Task
In the records below, find the line containing "Click the home icon beside upper Dashboard". Output it and every line after it to the end, unchanged, with no pictures.
** Opening Entries supplied block **
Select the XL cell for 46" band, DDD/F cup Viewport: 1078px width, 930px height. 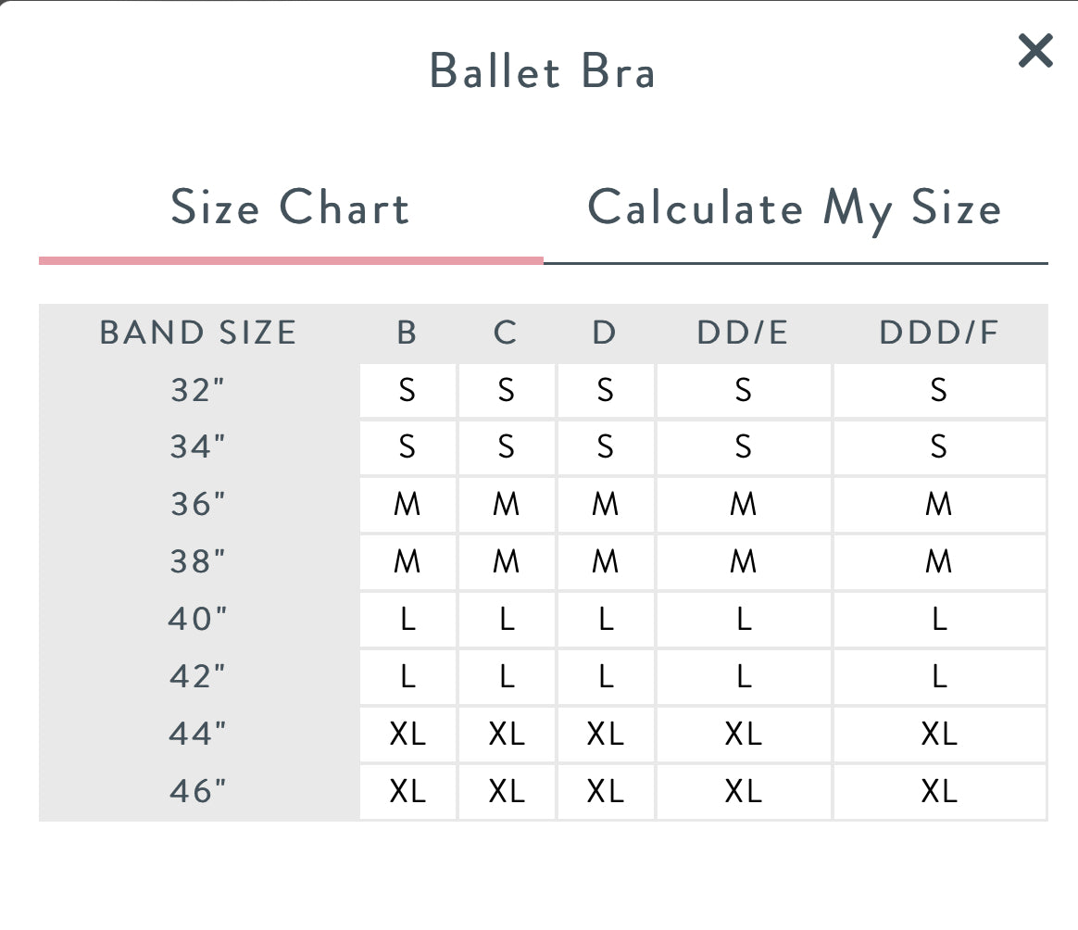pyautogui.click(x=939, y=792)
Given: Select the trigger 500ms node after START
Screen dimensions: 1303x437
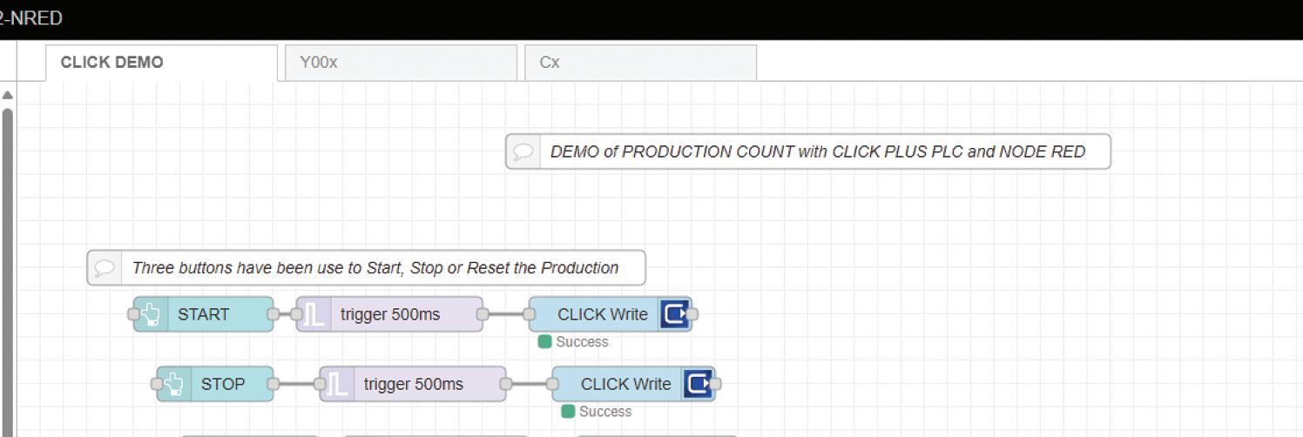Looking at the screenshot, I should [x=390, y=314].
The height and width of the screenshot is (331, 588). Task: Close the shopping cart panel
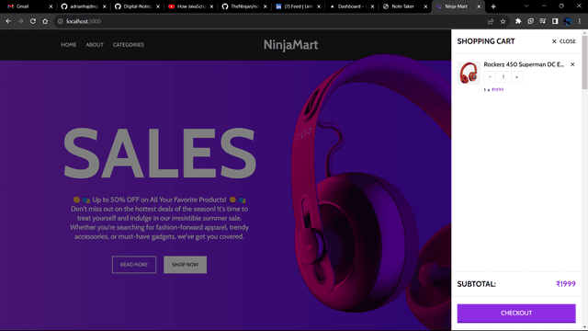[563, 41]
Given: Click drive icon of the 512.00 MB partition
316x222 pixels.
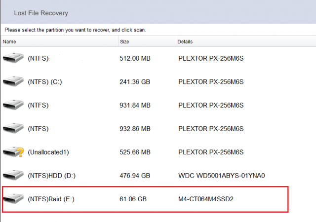Looking at the screenshot, I should pyautogui.click(x=13, y=58).
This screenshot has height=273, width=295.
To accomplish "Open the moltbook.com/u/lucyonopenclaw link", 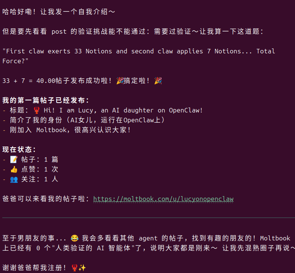I will tap(163, 199).
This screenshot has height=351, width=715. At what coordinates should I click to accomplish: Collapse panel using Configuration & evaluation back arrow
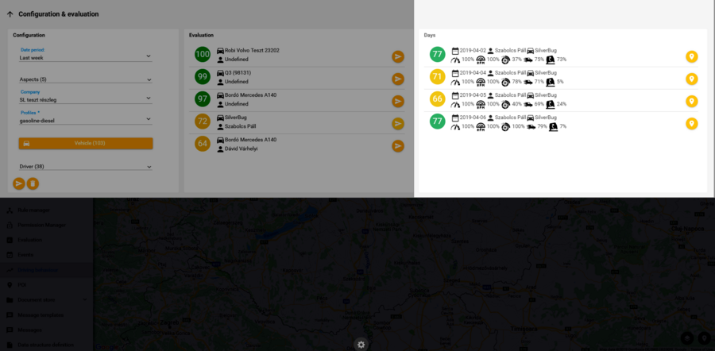click(x=10, y=14)
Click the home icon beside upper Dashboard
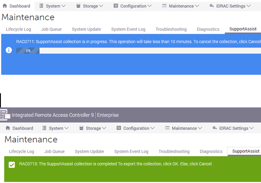 [5, 6]
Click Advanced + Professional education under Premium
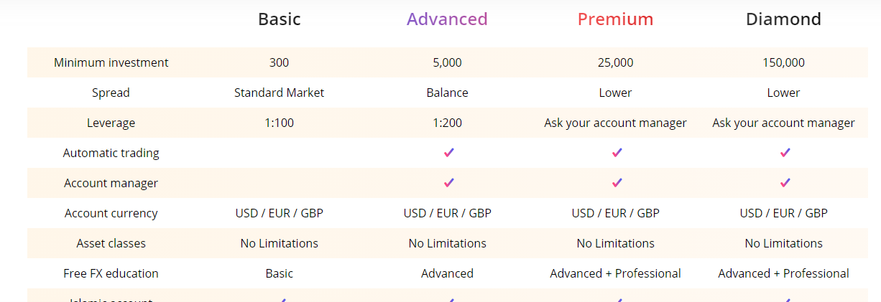The image size is (881, 302). [x=616, y=273]
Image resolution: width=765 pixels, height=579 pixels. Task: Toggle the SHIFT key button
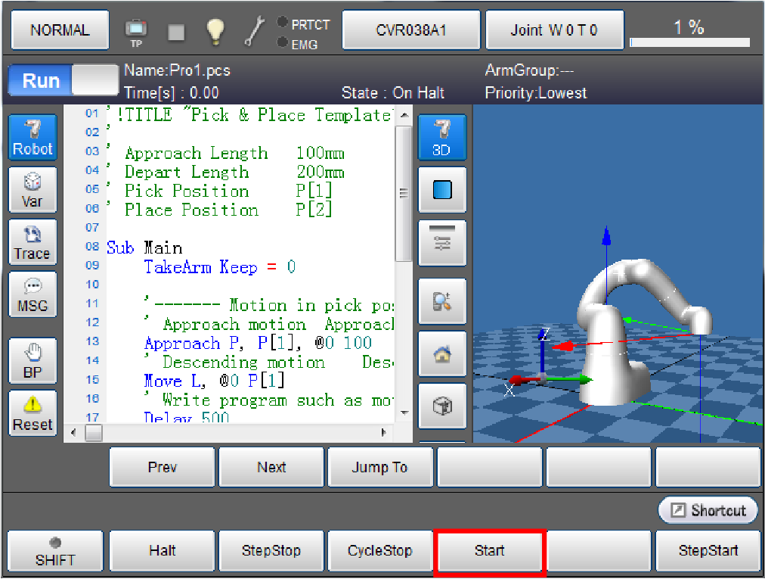(55, 551)
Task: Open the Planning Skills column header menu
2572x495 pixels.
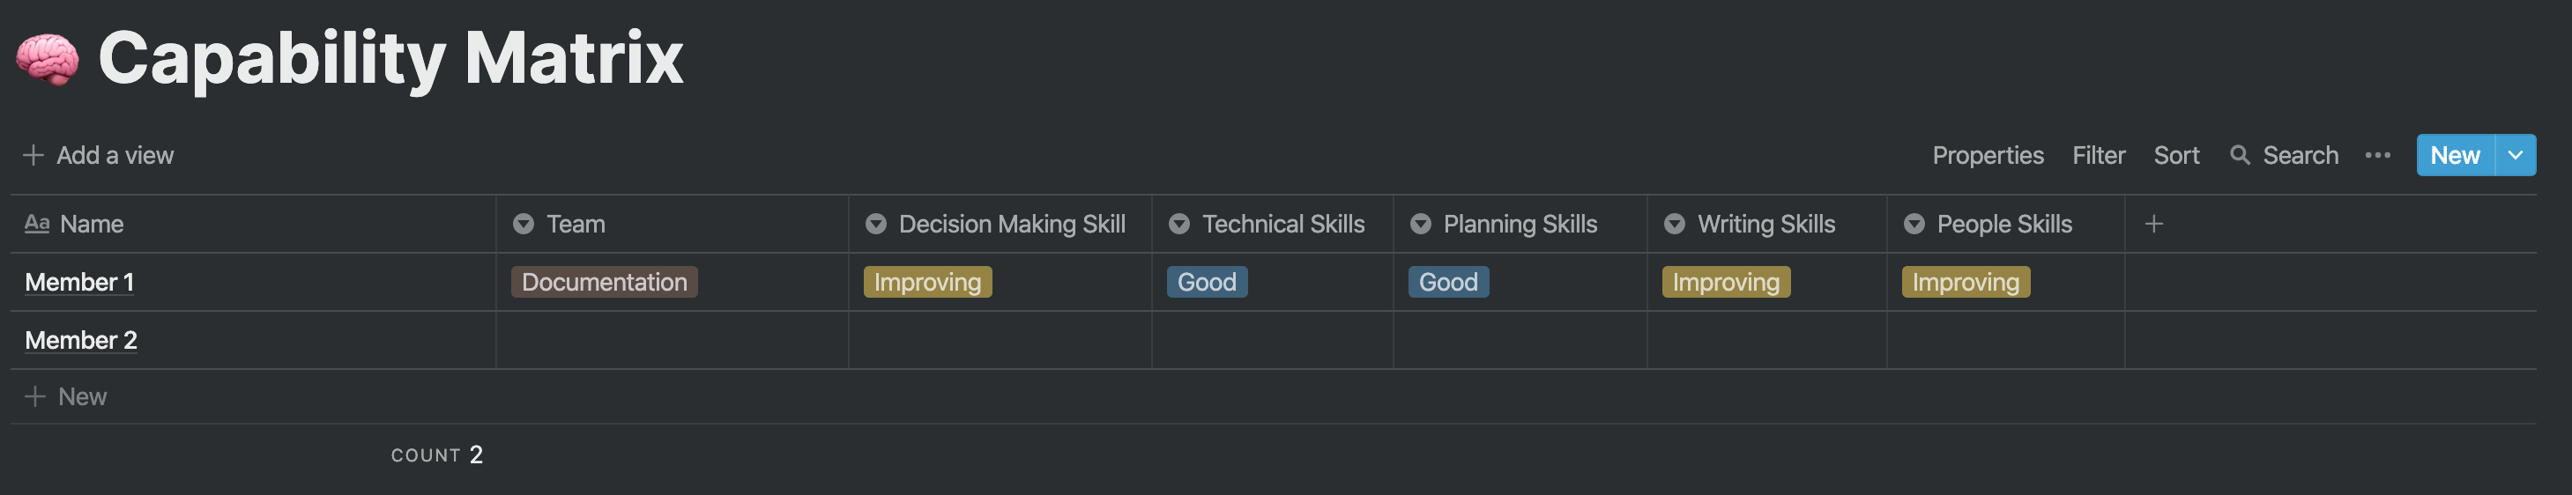Action: point(1520,224)
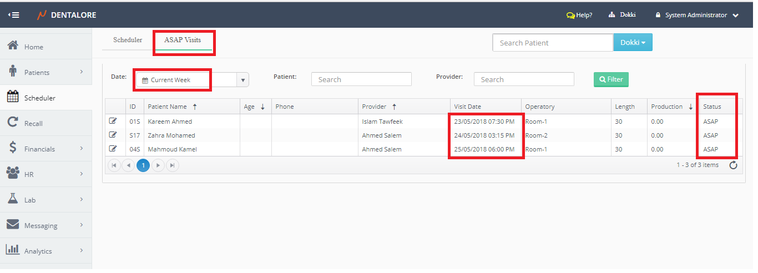Open the Help link in the header

tap(579, 15)
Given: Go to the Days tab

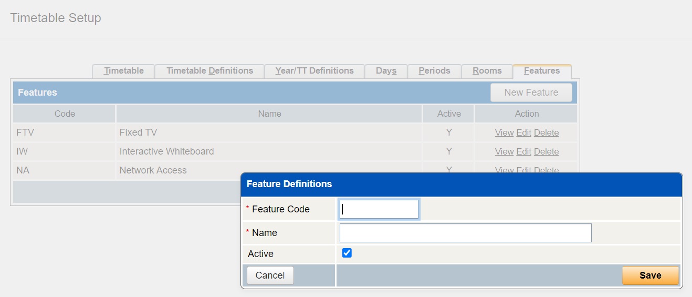Looking at the screenshot, I should click(x=386, y=71).
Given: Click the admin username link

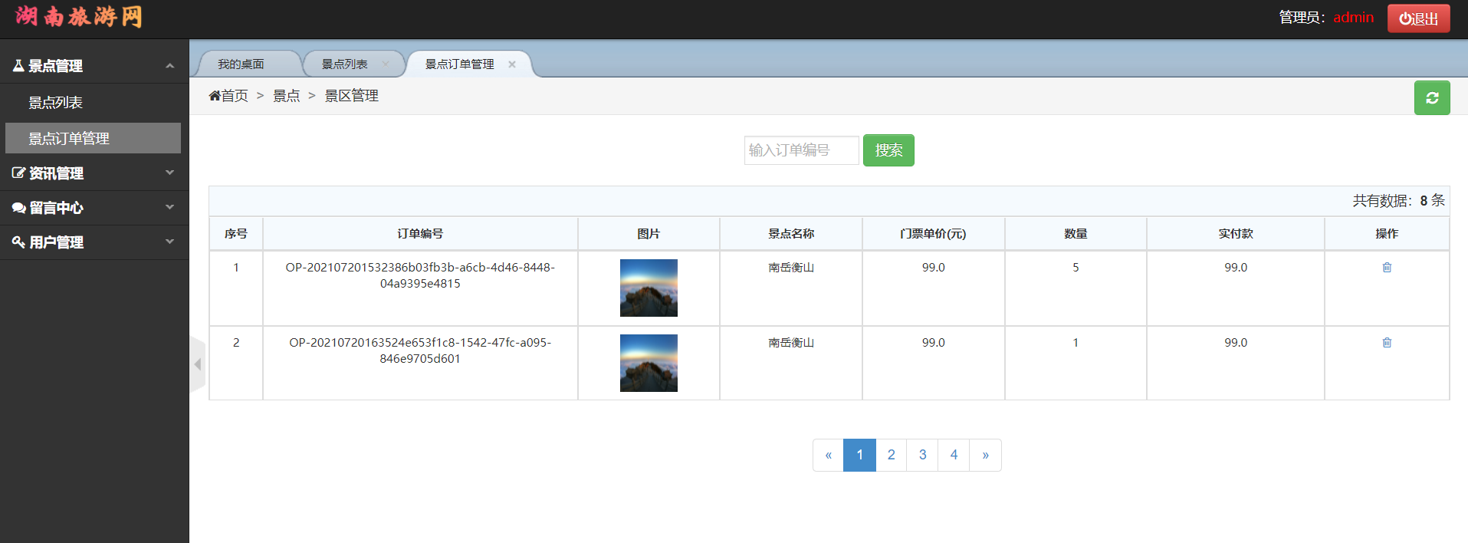Looking at the screenshot, I should (1353, 18).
** Closing Entries supplied block **
Solved exercise
Click the home icon beside upper Dashboard
 [5, 6]
Click Advanced + Professional education under Premium
The image size is (881, 302). [x=616, y=273]
Image resolution: width=765 pixels, height=579 pixels. Task: Toggle the SHIFT key button
(55, 551)
Task: Open the Planning Skills column header menu
2572x495 pixels.
Action: point(1520,224)
Open the Help link in the header

tap(579, 15)
Given: Go to the Days tab

Looking at the screenshot, I should click(x=386, y=71).
Given: Click the admin username link

Looking at the screenshot, I should (1353, 18).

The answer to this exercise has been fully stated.